The War of Northern Aggression delayed development along the frontier, and Indians on Oklahoma reservations marveled to see the white men fight each other, but quickly realized that the isolated settlements were easy prey. Many of the frontiersmen who joined the Confederate army moved their families back to safety. As troops moved back to eastern battlefields, settlers fled from Young, Archer, and Clay counties. But a band of determined settlers clung to Jack county. These settlers—merchants, cattlemen, cowboys, a few farmers, and families of Confederate soldiers—saw their supply lines and contact with eastern and southern Texas broken. Though the market for cattle during this Civil War was good, Indians harassed cowmen who tried to run cattle on lush grass of the country. The roster for June 25, 1864 of Captain Orrick’s Company B of Texas State Troops notes J. T. Henson as 1st Sergeant, William S. Henson as 1st Corporal, A. L. Henson as a Private, S.A. J. Thomas as 2nd Corporal, and J. S. Lauderdale as a Private. Their muster cards are on file in the Texas State Archives in Austin. These troops were organized in addition to Texas Ranger units for several years during and after the War of Southern Independence. This was a somewhat loosely organized home guard militia group organized in 1861 and later as provided by the Texas legislation of December 1863 to protect the Jack County settlers from the Indians.
After the War, reconstruction brought new people to Jack County. These were Union Army soldiers, some of whom were former slaves. Fort Richardson, for a time , was the largest army post in the United States in numbers of men. This fort brought half a million dollars a year into Jacksboro over a five year period. Armed bands of outlaws, protected by the confusion of Reconstruction, banished law and order. These outlaws openly boasted they could buy enough men to swear to anything. Legal authorities indicted and arrested large numbers of men for murder, theft of horses and cattle, and assault with intent to kill. Yet not one single conviction for murder was obtained until the court tried Satanta and Big Tree in 1871 for the Warren Wagon Massacre. 27 saloons flourished on the north side of the fort. Law and order was for another time. On pay days it was difficult to walk through the area without stepping on a drunken soldier. Justice rode at your side in a leather holster.
Geography too held back the frontier. Jack County is on the western edge of the Cross Timbers, the edge of what Easterners called the ‘Great American Desert’. The United States Department of the Interior declared the 98th meridian that runs through Newport, Cundiff, and Joplin to be the dividing line between the timbered eastern farm lands and the plains grass region. Here at the edge of the plains, the frontier halted to await the invention of barbed wire and windmills that made it possible for settlers to live on the dry plains.

| REQUEST |
Write a continuation of the Jack County frontier history, picking up right after its last sentence. The listing that follows is not needed for anything here.

| SUPPLIED INFORMATION |
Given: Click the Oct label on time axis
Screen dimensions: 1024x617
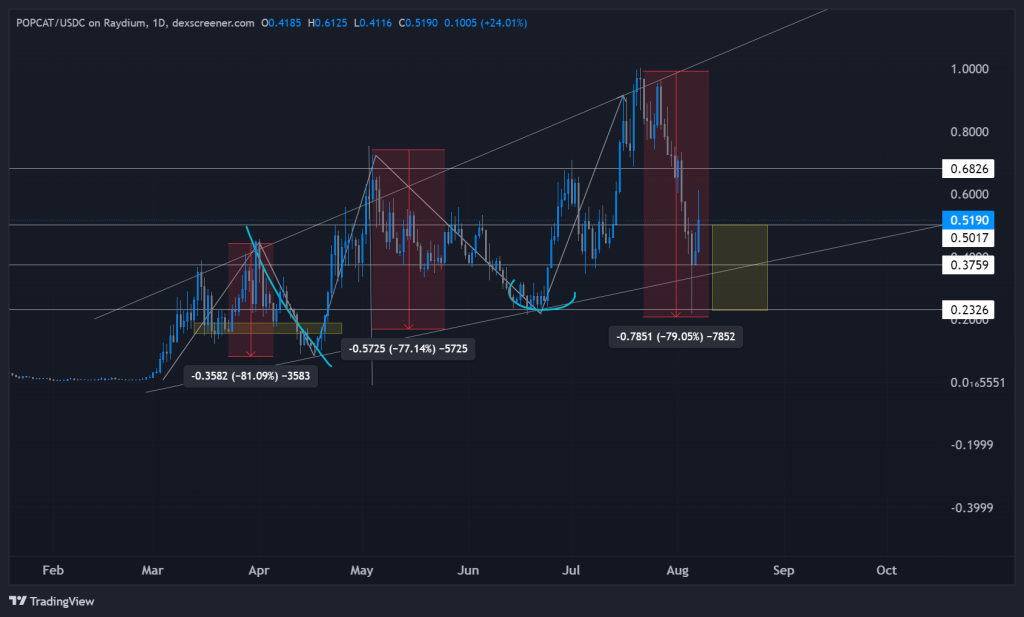Looking at the screenshot, I should click(x=886, y=570).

| RESULT OF THIS TASK |
Jack County got its flavor from the many people and races working in harmony and often in conflict. The white race provided numbers of hard-working settlers willing to gamble against terrific odds and also the unprincipled outlaw driven west from more developed areas of Texas. The war refugee and the draft dodgers came. Northern opportunists came to exploit or just to begin a new life in a new country. Cattlemen were willing to hold their claims with guns. Blacks came as slaves, servants, and employees of the whites. Fort Richardson had soldiers of both races, their wives, families, and camp followers. Some came to grab the federal money flowing to Fort Richardson, an American tradition.
And the native Indians made their presence felt in the most forceful way. Jack County lay on the border of the Kiowa and the Comanche favored hunting ground which these two tribes fiercely defended. Fort Richardson’s power was thrown against them, and they hated the fort and its soldiers. They fought back with the desperation of men who knew they could lose everything.
The Dean Family Branch to the Hensons
We will digress here to study this Dean family whose roots trace from Virginia in the mid 1700s on through Georgia and Tennessee, through Arkansas in the 1820’s, then into Texas in the early 1830’s at the old river town of Clarksville on the Red River. Arkansas was separated from Louisiana as part of the Missouri Territory in 1812, then became the Arkansas Territory in 1819, and was admitted as a state in 1836.
The earliest records we have are of Jesse Dean born circa 1780 in Virginia. He married Nancy --?—born circa 1780 in Maryland. She died in 1820. He married again to Betsy Hull March 22, 1821 in Caddo township, Arkansas. Nancy bore him these eight children:
1.. Son Asa born about 1798 probably Tennessee, married Susannah--?-- circa 1820. Died in Texas circa 1844. Two sons born circa 1820 and 1823. Two daughters born 1825 and circa 1835. The latter child was probably Julia Ann Dean b. June 25, 1836 who later married Asa Henson.
2.. Son Edward born 1800
3.. Daughter Sidney born 1805 (in Illinois ?)
4.. Son Levi born 1807 in Tennessee
5. Daughter Matilda born 1809
6.. Daughter Lucinda born 1811
7. Son Willis Dean born 1814.
8. Daughter Eliza born 1816 (in Georgia ?)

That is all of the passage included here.